I'm currently working with Drs. Y and Z as well as my undergraduate advisor, Dr. K to look into graduate programs. Obviously, University P is of great interest to me, as it is one of the top programs for bio anthro in the country and is so well known for you and Dr. B and Dr. C's work in topic W.

As such, would it be possible to chat at City's AAPA conference? It would be an honor to meet you.

Please let me know what you think.

Thanks so much,
Me"
posted by k8t at 6:16 PM on August 27, 2008


Listen to ROU_Xenophobe. When I was doing the same thing (albeit in a different field) I simply e-mailed professors whose research interests jibed with the sort of work I was hoping to do as a PhD student. I e-mailed them and followed nearly exactly the type of message ROU suggests. Every professor I e-mailed replied positively.

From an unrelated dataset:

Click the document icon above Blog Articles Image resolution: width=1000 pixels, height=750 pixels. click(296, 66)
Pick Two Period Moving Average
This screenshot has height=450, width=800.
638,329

I wouldn't push on asking to see unpublished work. That's a touchy thing. In one case, a professor (the one whose research was most closely related to mine) offered to show me a grant proposal she was writing, but I didn't ask for it. Some professors will guard that sort of thing pretty closely for a variety of reasons (concerns over plagiarism or getting "scooped," or possibly even self-consciousness among them).

From that initial message, let the conversation--and that's what you should aspire to have--flow normally. If you have read their work, and you absolutely should familiarize yourself with at least some of it, ask them about it, but don't challenge them too much, or fawn over it, either. Engage with it, sure. Say, "The point you made about so-and-so was interesting-- I was thinking about how it might be applied to such-and-such."

And, remember that professors are people, too. (Sometimes strange, eccentric people, but people nonetheless.)
posted by synecdoche at 6:18 PM on August 27, 2008


Oh, and if at all possible, if you can get your intro email forwarded from a professor that you know well (RA'd for or something) and that is known in the field, your email is likely to stick out more.
posted by k8t at 6:22 PM on August 27, 2008


intro email forwarded from a professor

That's a very good idea. At the very least, send from an .edu address, if possible.
posted by lukemeister at 6:56 PM on August 27, 2008


'm in ecology, not political science. In my field, you have a principle investigator that you work specifically for.

This is much less true in political science. You still have a principal advisor or two, but you're not expected to know who they are coming in and you don't work for them in the same way that you might in the physical sciences.

I wouldn't push on asking to see unpublished work. That's a touchy thing.

The thing to ask for in that context is conference papers.
posted by ROU_Xenophobe at 7:10 PM on August 27, 2008


There are already a lot of terrific answers here. I just want to urge that you listen especially carefully to the advice in the first two, from Forktine and ROU_Xenophobe, about how not to come across as needy or time-wasting. Making email contact with your prospective graduate advisors is a great idea, but the message you send needs to be direct and concise just as much as it needs to be communicative. Very few professors would be happy with something even as short as the kind of statement of purpose you'd put in an application, if it just showed up in their inbox without warning – this is too big a demand on their time. So, ROU_Xenophobe's template email seems about right: especially in your first email, no more than a sentence or two of general summary of your interests. And you should certainly not play games like making up little questions about their articles in order to try to get them talking; people can spot this kind of feigned interest very easily. (If you're really interested in the answers, that's a different story, but don't do this as a forced conversation-starter.) And in general, you will do better the more you think of this exchange as a mutual assessment of how good the fit is between these professors/departments and you, rather than a one-sided affair where you're trying to impress them (which is the feeling I get from your question).